Como parte integrante da cultura e identidade da região, este ofício ainda se preserva nos concelhos de Estremoz, Reguengos de Monsaraz e Viana do Alentejo. Em Alcáçovas, desde 1439 documenta-se o fabrico de chocalhos, quando os seus mesteirais se arregimentaram na Casa dos Vinte e Quatro, em Évora (MONIZ, 2000). A sua produção continua a florescer no século XVIII[1], sendo que algumas famílias ainda guardam o segredo do seu fabrico passando-o de geração em geração, permitindo que a sua produção seja processada segundo os padrões mais ancestrais.
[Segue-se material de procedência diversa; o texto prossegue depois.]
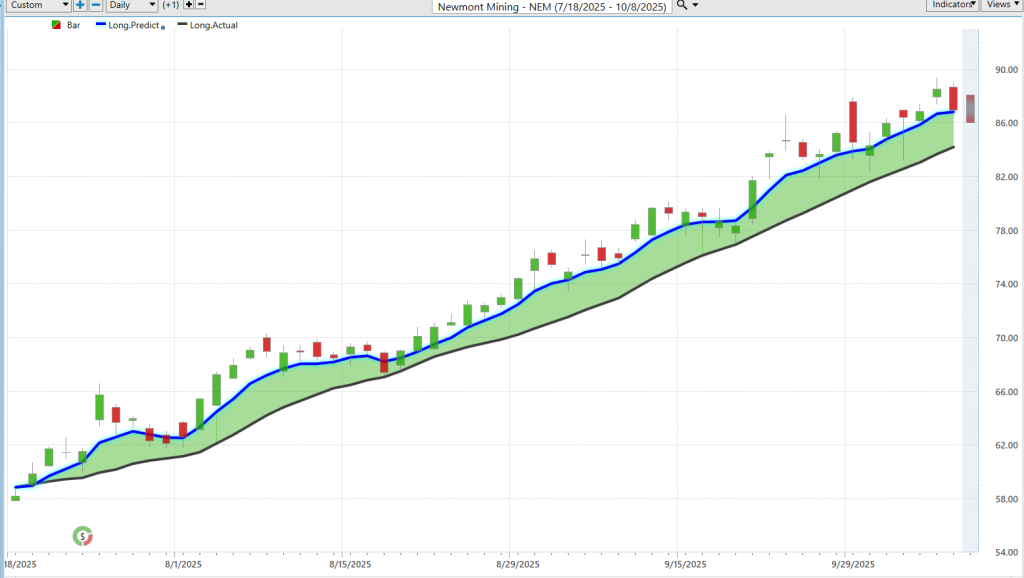1024x578 pixels.
Task: Click the small dot beside Long.Predict
Action: pyautogui.click(x=163, y=27)

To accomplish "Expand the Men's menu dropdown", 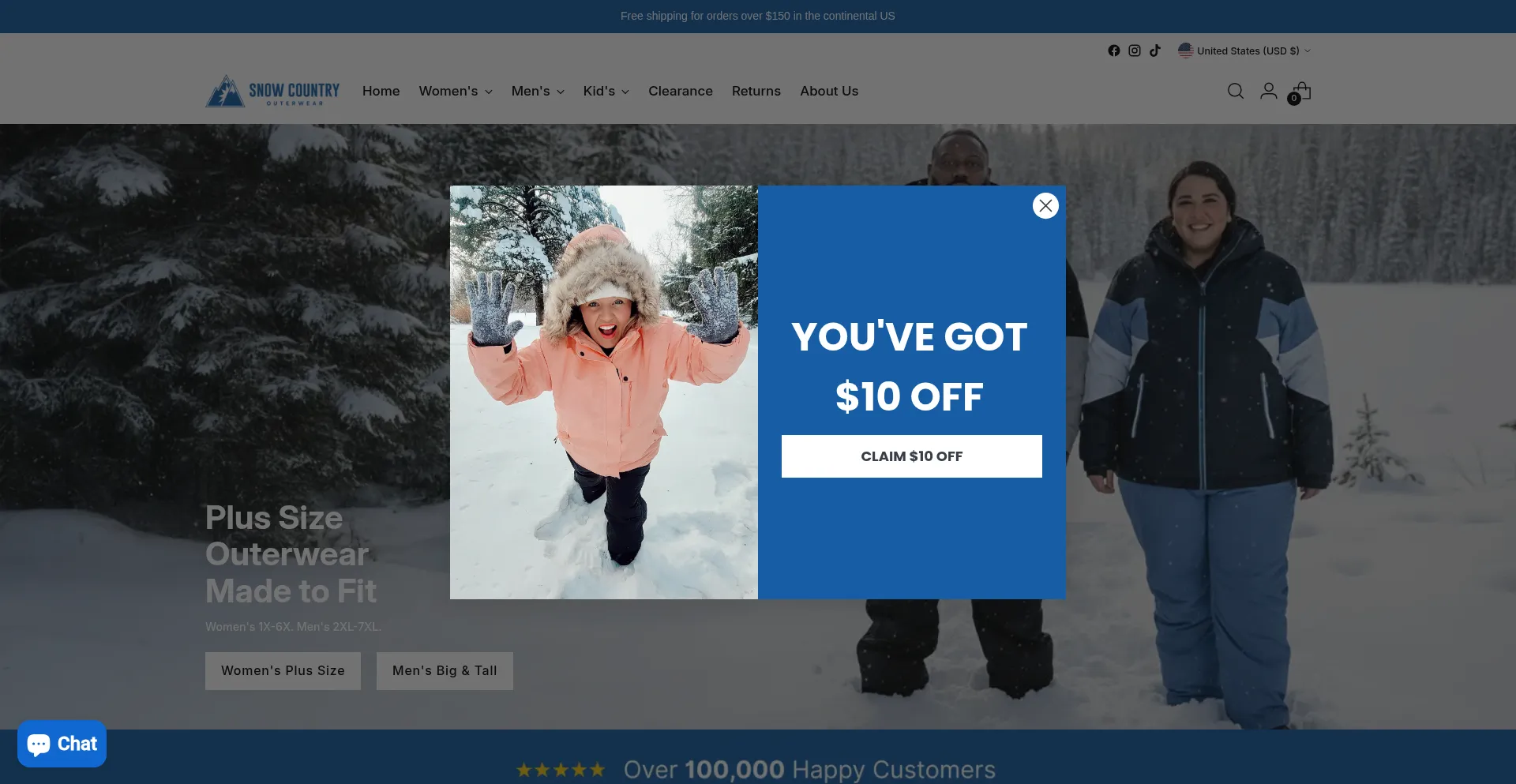I will (x=538, y=92).
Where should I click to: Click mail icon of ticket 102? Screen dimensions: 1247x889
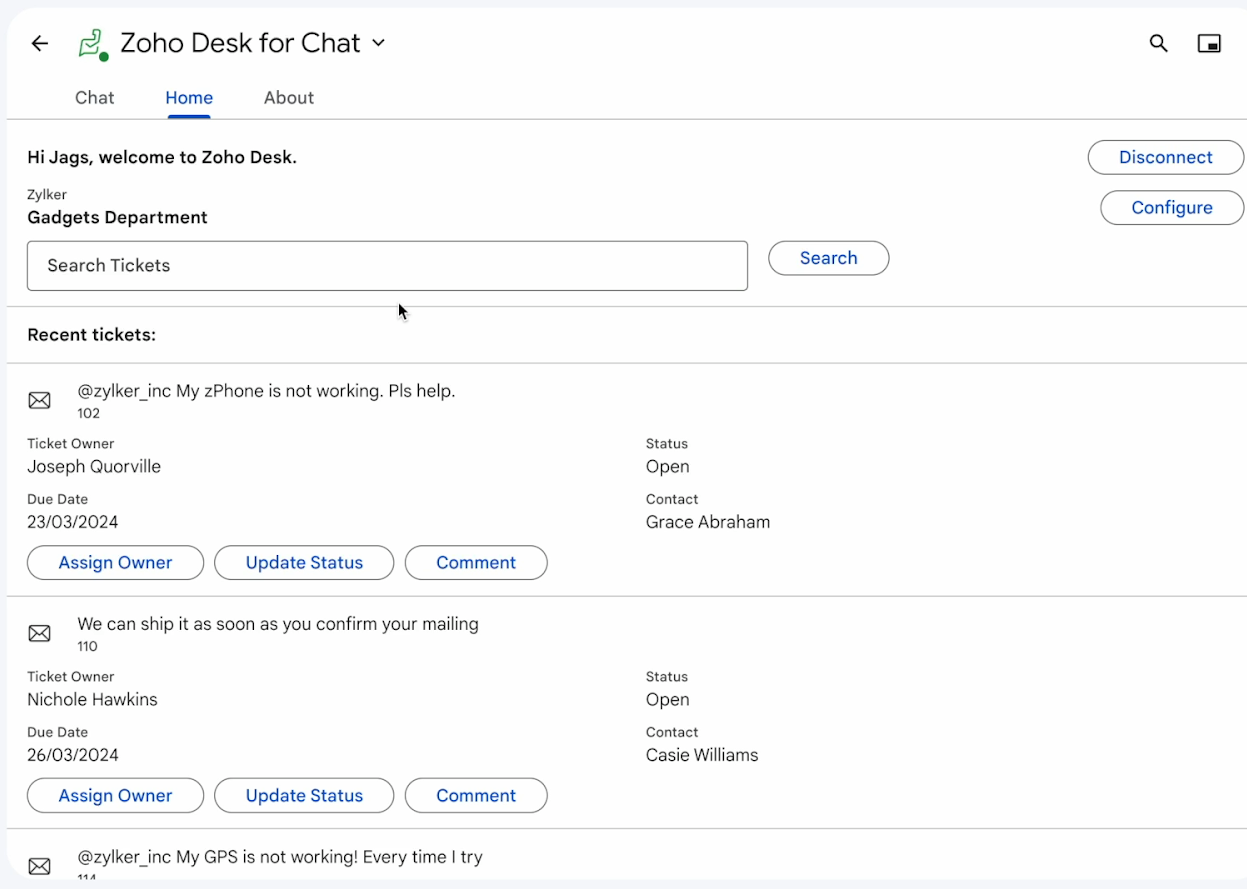point(39,401)
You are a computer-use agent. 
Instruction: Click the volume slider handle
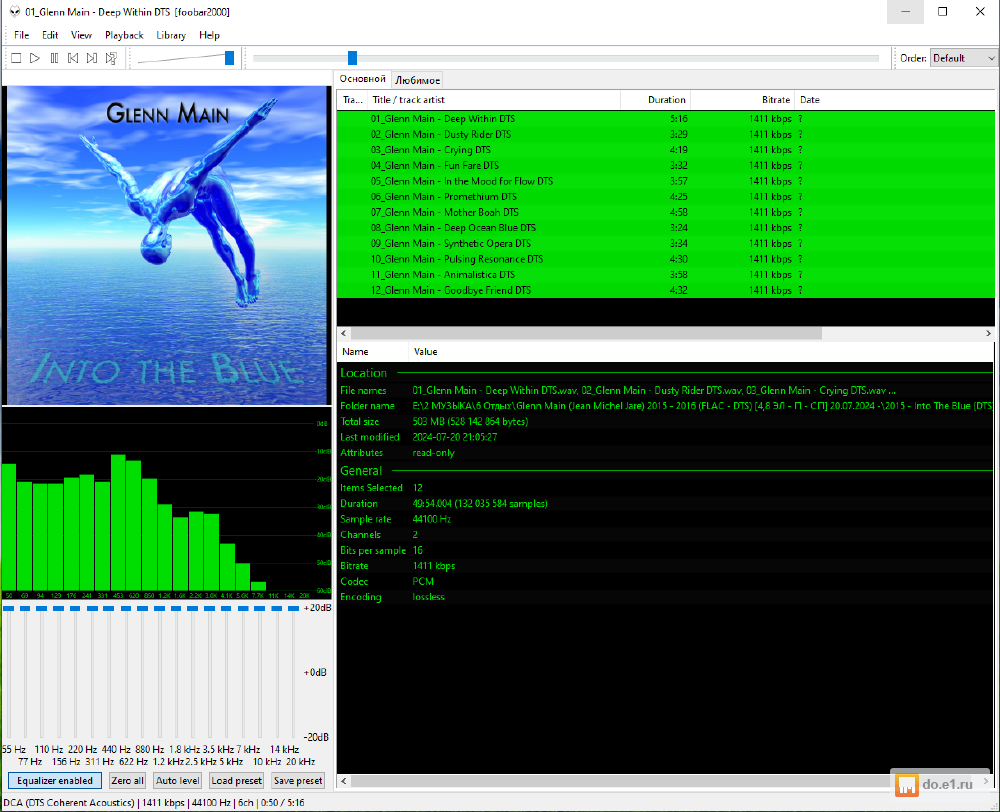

Neste sentido, João Penetra, aquele que foi o mais antigo mestre chocalheiro de Alcáçovas, recordava que, aos sete anos quando se iniciou nesta profissão: ”havia em Alcáçovas quinze oficinas que faziam chocalhos”[2].
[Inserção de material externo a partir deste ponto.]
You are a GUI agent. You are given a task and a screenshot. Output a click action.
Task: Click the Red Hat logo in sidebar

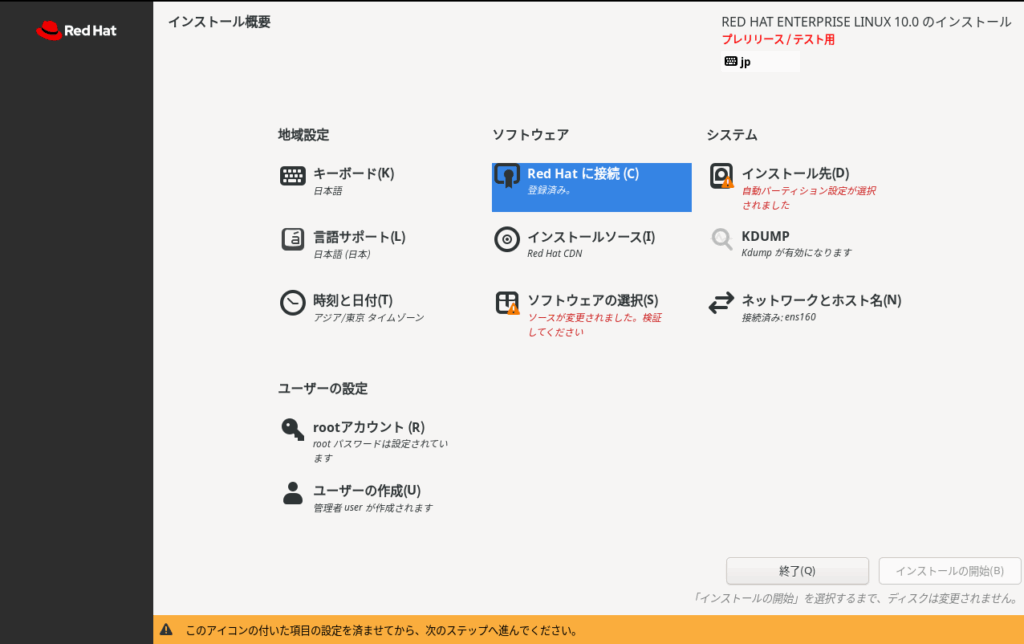pos(76,30)
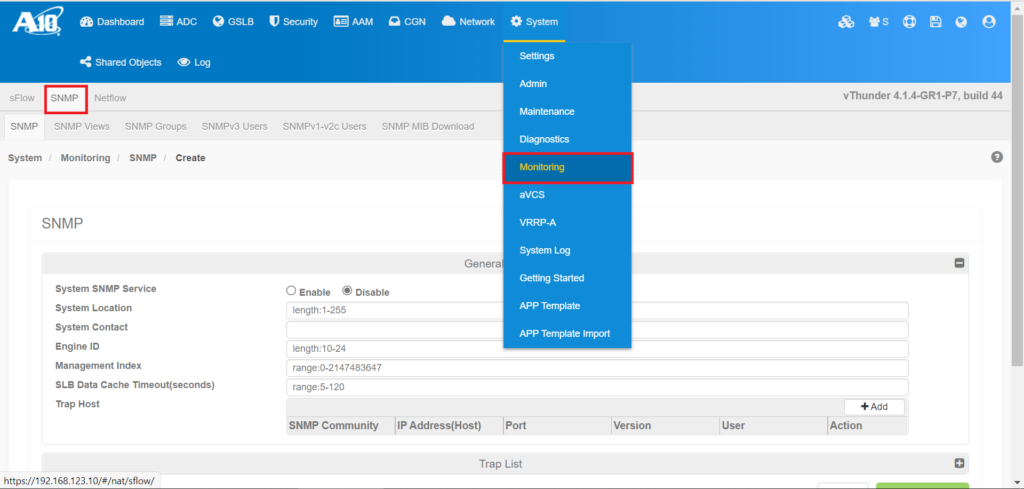Viewport: 1024px width, 489px height.
Task: Click the question mark help icon
Action: (996, 158)
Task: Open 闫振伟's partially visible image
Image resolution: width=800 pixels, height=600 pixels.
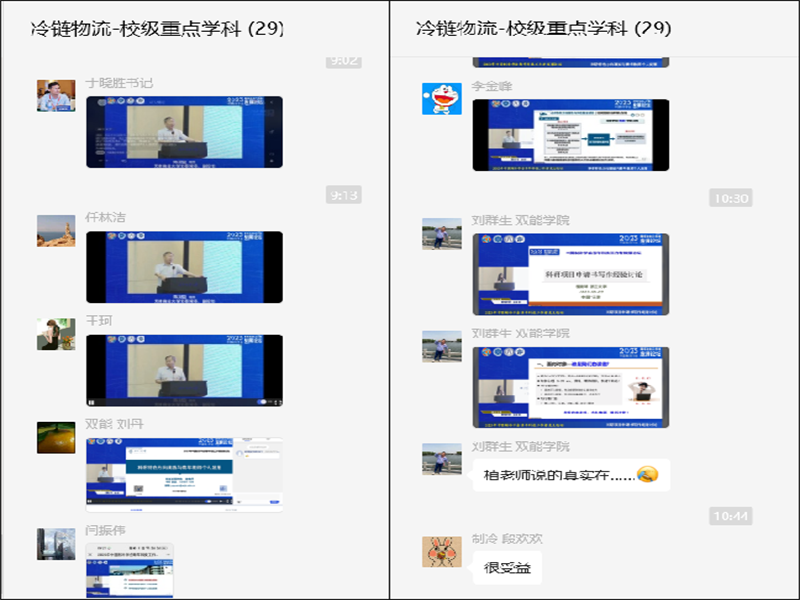Action: coord(130,570)
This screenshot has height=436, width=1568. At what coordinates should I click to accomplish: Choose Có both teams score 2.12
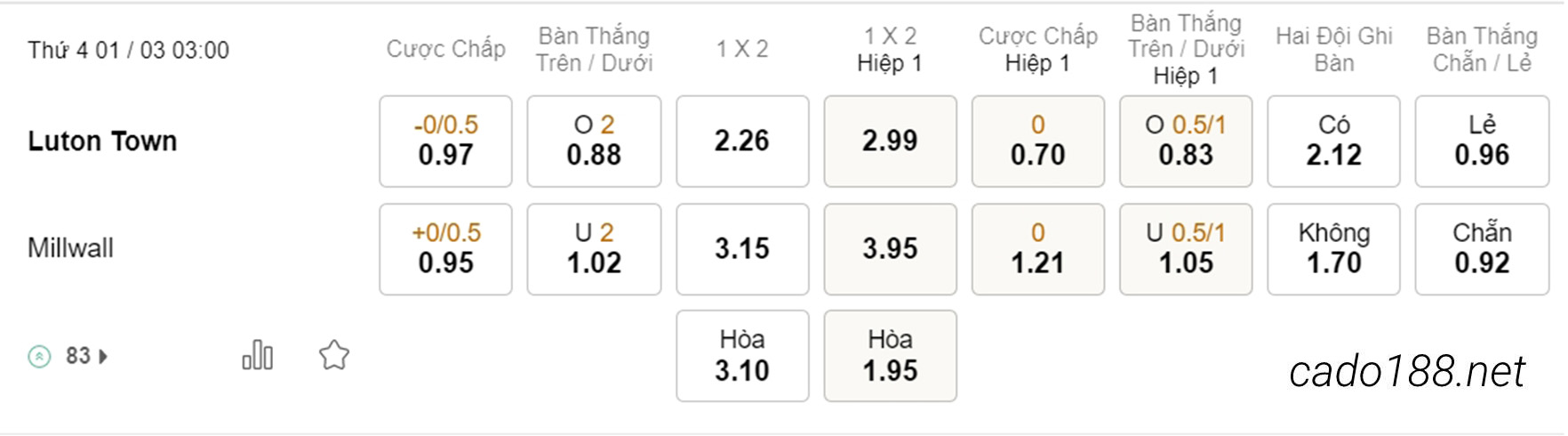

Com um som ímpar, o chocalho é um meio de percussão tradicional fundamental na paisagem sonora em território rural. Utilizado pelos pastores como forma de localizar e orientar os seus animais (gado vacum, caprinos e ovinos), este objecto está especificamente associado à pastorícia, como salientava João Penetra: “a vaca mais gulosa usava um chocalho com um som diferente para ser facilmente identificada. Todos os animais usavam chocalho, enquanto hoje num rebanho ou manada de 50 ou 60 animais, apenas quatro ou cinco o trazem, pois é suficiente para estes puxarem os restantes animais.”[3] Ao seu desuso podemos associar o facto das herdades nos dias de hoje estarem vedadas. Antes, porém, em terreno aberto, o chocalho era o grande elo que localizava o animal. Conforme o tipo de animal e a estação do ano, assim variava o tamanho do chocalho. A “manga” – chocalho grande, era utilizado na Primavera (mês e meio). Por sua vez o chocalho médio, vulgarmente chamado de “meia manga” era utilizado por mais mês e meio. Por fim, e já no Verão, era utilizada a “pequedeira de dois tostões de cruzados ou de oito vinténs” (sensivelmente com 12 a 15 centímetros) ao qual os animais traziam durante sete a nove meses. Ainda neste âmbito e aquando da mudança de pastagens, os maiorais, com grande brio, usavam o chocalho que mais gostavam para impressionar os habitantes dos montes por onde passavam. Com tamanha “barulheira”, lá vinham miúdos e graúdos espreitar, com o intuito de perceber de quem era os animais. A este costume e forma de uso chamavam “Chocalhos de Viagem”. Para os bois e cabras também é usual a utilização de esquiões e esquilas, que são uma espécie de campainha. A título de curiosidade e para melhor compreensão, “cada chocalho tem um “brasão” que funciona como a assinatura do seu artesão. Alguns chocalhos, além da marca do artesão, também apresentam a marca da casa agrícola”. “É pendurado ao pescoço do animal por uma coleira de couro e pode prender-se com uma cágueda; a fivela é de latão e a cágueda é de madeira. A cágueda é habitualmente feita pelos pastores com bela decoração.”[4]

Bem diferente da sua função original, atualmente são vendidos a colecionadores e compradores para fins decorativos.

Sendo a obra de uma vida, o Museu do Chocalho em Alcáçovas,  propriedade do falecido João Penetra (Mestre Chibeles), ao qual dedicamos este artigo, preserva uma vasta coleção com milhares de exemplares e pode ser visitado por marcação prévia. De produção artesanal e técnica complexa, estes objectos continuam a produzir-se da mesma forma, sendo que o número de oficinas existentes tem vindo a reduzir-se gradualmente. Atualmente, nesta vila, das dezasseis que existiram há 40 anos, apenas sobrevivem três. Chocalhos Pardalinho; Joaquim Sim Sim; Gregório Sim Sim e Rodrigo Sim Sim, são os guardiões desta notável e singular arte alentejana[5].